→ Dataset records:
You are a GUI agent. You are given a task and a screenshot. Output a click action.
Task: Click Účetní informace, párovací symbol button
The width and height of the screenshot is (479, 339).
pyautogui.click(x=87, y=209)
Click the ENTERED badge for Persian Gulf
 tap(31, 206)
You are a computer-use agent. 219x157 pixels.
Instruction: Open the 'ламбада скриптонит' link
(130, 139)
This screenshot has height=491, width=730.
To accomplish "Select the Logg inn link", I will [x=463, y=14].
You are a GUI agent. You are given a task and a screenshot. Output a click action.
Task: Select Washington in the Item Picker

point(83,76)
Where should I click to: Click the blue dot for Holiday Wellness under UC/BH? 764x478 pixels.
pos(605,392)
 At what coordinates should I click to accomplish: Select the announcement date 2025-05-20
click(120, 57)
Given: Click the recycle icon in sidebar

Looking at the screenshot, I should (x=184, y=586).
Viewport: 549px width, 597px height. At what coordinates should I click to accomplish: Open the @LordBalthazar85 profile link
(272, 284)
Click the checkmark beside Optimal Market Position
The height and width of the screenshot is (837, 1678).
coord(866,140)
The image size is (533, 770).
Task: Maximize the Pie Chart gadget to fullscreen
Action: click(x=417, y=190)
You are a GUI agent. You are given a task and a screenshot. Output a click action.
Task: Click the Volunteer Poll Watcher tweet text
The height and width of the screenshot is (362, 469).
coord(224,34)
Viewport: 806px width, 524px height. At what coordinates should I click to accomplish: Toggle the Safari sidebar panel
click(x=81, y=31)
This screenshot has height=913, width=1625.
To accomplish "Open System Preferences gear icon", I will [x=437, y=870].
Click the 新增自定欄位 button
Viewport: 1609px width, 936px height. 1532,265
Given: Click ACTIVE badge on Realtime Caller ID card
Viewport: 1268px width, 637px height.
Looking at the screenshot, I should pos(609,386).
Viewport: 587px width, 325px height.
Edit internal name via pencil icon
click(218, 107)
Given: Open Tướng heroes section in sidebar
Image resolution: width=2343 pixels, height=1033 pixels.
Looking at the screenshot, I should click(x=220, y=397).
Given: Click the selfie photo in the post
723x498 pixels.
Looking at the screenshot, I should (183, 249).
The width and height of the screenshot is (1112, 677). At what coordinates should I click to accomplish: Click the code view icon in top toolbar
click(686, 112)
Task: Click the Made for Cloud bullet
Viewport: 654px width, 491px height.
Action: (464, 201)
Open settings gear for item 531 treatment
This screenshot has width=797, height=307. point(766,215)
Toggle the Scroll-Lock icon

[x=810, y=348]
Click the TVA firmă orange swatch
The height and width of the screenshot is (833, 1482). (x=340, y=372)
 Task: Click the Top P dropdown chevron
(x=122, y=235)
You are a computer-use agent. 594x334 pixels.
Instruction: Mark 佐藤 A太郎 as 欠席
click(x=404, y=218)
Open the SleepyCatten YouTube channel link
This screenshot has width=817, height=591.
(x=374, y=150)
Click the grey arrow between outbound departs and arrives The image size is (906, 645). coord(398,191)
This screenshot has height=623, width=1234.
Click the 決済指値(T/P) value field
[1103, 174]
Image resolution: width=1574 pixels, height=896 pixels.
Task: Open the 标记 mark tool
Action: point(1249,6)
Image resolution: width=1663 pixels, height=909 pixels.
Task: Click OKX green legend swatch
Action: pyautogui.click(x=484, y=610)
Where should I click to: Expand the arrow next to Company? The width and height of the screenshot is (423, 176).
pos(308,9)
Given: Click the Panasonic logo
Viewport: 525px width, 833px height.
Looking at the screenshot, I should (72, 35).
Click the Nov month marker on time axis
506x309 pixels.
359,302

→ EXERCISE DETAILS: The response has to match the records above word for word.

→ EXPECTED ANSWER:
You are a GUI agent. You are given a task and a screenshot. Output a click action.
Task: Click Účetní informace, párovací symbol button
The width and height of the screenshot is (479, 339).
pyautogui.click(x=87, y=209)
Click the ENTERED badge for Persian Gulf
 tap(31, 206)
You are a computer-use agent. 219x157 pixels.
Instruction: Open the 'ламбада скриптонит' link
(130, 139)
This screenshot has height=491, width=730.
To accomplish "Select the Logg inn link", I will [x=463, y=14].
You are a GUI agent. You are given a task and a screenshot. Output a click action.
Task: Select Washington in the Item Picker

point(83,76)
Where should I click to: Click the blue dot for Holiday Wellness under UC/BH? 764x478 pixels.
pos(605,392)
 At what coordinates should I click to accomplish: Select the announcement date 2025-05-20
click(120, 57)
Given: Click the recycle icon in sidebar

Looking at the screenshot, I should (x=184, y=586).
Viewport: 549px width, 597px height. At what coordinates should I click to accomplish: Open the @LordBalthazar85 profile link
(272, 284)
Click the checkmark beside Optimal Market Position
The height and width of the screenshot is (837, 1678).
coord(866,140)
The image size is (533, 770).
Task: Maximize the Pie Chart gadget to fullscreen
Action: click(x=417, y=190)
You are a GUI agent. You are given a task and a screenshot. Output a click action.
Task: Click the Volunteer Poll Watcher tweet text
The height and width of the screenshot is (362, 469).
coord(224,34)
Viewport: 806px width, 524px height. At what coordinates should I click to accomplish: Toggle the Safari sidebar panel
click(x=81, y=31)
This screenshot has height=913, width=1625.
To accomplish "Open System Preferences gear icon", I will [x=437, y=870].
Click the 新增自定欄位 button
Viewport: 1609px width, 936px height. 1532,265
Given: Click ACTIVE badge on Realtime Caller ID card
Viewport: 1268px width, 637px height.
Looking at the screenshot, I should pos(609,386).
Viewport: 587px width, 325px height.
Edit internal name via pencil icon
click(218, 107)
Given: Open Tướng heroes section in sidebar
Image resolution: width=2343 pixels, height=1033 pixels.
Looking at the screenshot, I should click(x=220, y=397).
Given: Click the selfie photo in the post
723x498 pixels.
Looking at the screenshot, I should (183, 249).
The width and height of the screenshot is (1112, 677). At what coordinates should I click to accomplish: Click the code view icon in top toolbar
click(686, 112)
Task: Click the Made for Cloud bullet
Viewport: 654px width, 491px height.
Action: (464, 201)
Open settings gear for item 531 treatment
This screenshot has width=797, height=307. point(766,215)
Toggle the Scroll-Lock icon

[x=810, y=348]
Click the TVA firmă orange swatch
The height and width of the screenshot is (833, 1482). (x=340, y=372)
 Task: Click the Top P dropdown chevron
(x=122, y=235)
You are a computer-use agent. 594x334 pixels.
Instruction: Mark 佐藤 A太郎 as 欠席
click(x=404, y=218)
Open the SleepyCatten YouTube channel link
This screenshot has width=817, height=591.
(x=374, y=150)
Click the grey arrow between outbound departs and arrives The image size is (906, 645). coord(398,191)
This screenshot has height=623, width=1234.
Click the 決済指値(T/P) value field
[1103, 174]
Image resolution: width=1574 pixels, height=896 pixels.
Task: Open the 标记 mark tool
Action: point(1249,6)
Image resolution: width=1663 pixels, height=909 pixels.
Task: Click OKX green legend swatch
Action: pyautogui.click(x=484, y=610)
Where should I click to: Expand the arrow next to Company? The width and height of the screenshot is (423, 176).
pos(308,9)
Given: Click the Panasonic logo
Viewport: 525px width, 833px height.
Looking at the screenshot, I should (72, 35).
Click the Nov month marker on time axis
506x309 pixels.
359,302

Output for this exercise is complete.